■ CONSIGNE ÉCRITE A ■
D'après l'extrait fourni, répondez aux questions suivantes :
(i) À quelle date la réponse a-t-elle été apportée en séance publique ?
(ii) Quelle fonction ministérielle est attribuée à M. Azouz Begag ?
(iii) Par quoi l'égalité des chances passe-t-elle d'abord, selon lui ?

■ EXTRAIT FOURNI ■
##########
Réponse apportée en séance publique le 01/12/2005

M. Azouz Begag, ministre délégué à la promotion de l'égalité des chances. Madame le sénateur, vous le savez bien, l'égalité des chances est au coeur de la démarche du Gouvernement...

MM. René-Pierre Signé et Jacques Mahéas. Oh !

Mme Hélène Luc. En gros !

M. Azouz Begag, ministre délégué. Faire de l'égalité des chances une réalité pour tous les Français est l'une des préoccupations majeures qui anime l'action du Gouvernement et du Premier ministre.

L'égalité des chances passe d'abord par l'emploi et par l'insertion professionnelle. (Très bien ! et applaudissements sur les travées de l'UMP.)

M. Jean-Louis Borloo, ministre de l'emploi, de la cohésion sociale et du logement. Oui !
##########
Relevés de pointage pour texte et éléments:
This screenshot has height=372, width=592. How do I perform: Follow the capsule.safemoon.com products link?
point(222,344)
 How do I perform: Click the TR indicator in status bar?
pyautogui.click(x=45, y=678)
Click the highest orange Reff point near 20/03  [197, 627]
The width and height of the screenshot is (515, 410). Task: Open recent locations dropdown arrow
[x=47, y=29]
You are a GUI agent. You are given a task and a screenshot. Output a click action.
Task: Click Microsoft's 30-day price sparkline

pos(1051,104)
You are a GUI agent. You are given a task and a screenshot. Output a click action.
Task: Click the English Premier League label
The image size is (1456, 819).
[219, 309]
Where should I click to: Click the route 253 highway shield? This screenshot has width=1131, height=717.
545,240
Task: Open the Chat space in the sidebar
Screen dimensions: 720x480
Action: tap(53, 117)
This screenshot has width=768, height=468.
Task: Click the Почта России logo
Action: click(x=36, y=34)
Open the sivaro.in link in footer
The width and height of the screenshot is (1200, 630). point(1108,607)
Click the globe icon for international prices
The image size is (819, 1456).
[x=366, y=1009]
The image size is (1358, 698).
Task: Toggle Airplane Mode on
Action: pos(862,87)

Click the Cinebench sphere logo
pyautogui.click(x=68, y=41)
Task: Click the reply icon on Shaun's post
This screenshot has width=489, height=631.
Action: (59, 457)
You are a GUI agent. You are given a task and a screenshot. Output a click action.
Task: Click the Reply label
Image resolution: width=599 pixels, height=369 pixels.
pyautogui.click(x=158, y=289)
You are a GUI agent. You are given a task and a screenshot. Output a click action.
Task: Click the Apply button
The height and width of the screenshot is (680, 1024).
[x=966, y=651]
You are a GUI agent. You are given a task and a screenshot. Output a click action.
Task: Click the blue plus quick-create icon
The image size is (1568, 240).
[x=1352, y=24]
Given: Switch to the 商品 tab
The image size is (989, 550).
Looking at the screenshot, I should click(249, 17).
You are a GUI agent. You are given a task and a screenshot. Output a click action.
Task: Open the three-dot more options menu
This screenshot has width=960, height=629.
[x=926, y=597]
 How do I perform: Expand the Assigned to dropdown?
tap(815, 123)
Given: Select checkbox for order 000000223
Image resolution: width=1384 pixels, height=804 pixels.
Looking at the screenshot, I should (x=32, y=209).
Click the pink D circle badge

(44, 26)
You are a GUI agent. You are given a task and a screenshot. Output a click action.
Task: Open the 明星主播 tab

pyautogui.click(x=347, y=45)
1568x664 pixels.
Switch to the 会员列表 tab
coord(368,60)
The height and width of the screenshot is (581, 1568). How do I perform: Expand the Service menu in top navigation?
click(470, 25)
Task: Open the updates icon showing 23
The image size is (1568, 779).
##########
■ CONSIGNE ÉCRITE B ■
Recopiez à l'identique les lignes du listing situées entre la ligne contenant "Given: Select checkbox for order 000000223" et la dernière ligne du listing, les deux incluses.

■ RÉSULTAT A ■
(i) Le 01/12/2005.
(ii) Ministre délégué à la promotion de l'égalité des chances.
(iii) Par l'emploi et par l'insertion professionnelle.

■ RÉSULTAT B ■
Given: Select checkbox for order 000000223
Image resolution: width=1384 pixels, height=804 pixels.
Looking at the screenshot, I should (x=32, y=209).
Click the pink D circle badge

(44, 26)
You are a GUI agent. You are given a task and a screenshot. Output a click action.
Task: Open the 明星主播 tab

pyautogui.click(x=347, y=45)
1568x664 pixels.
Switch to the 会员列表 tab
coord(368,60)
The height and width of the screenshot is (581, 1568). How do I perform: Expand the Service menu in top navigation?
click(470, 25)
Task: Open the updates icon showing 23
The image size is (1568, 779).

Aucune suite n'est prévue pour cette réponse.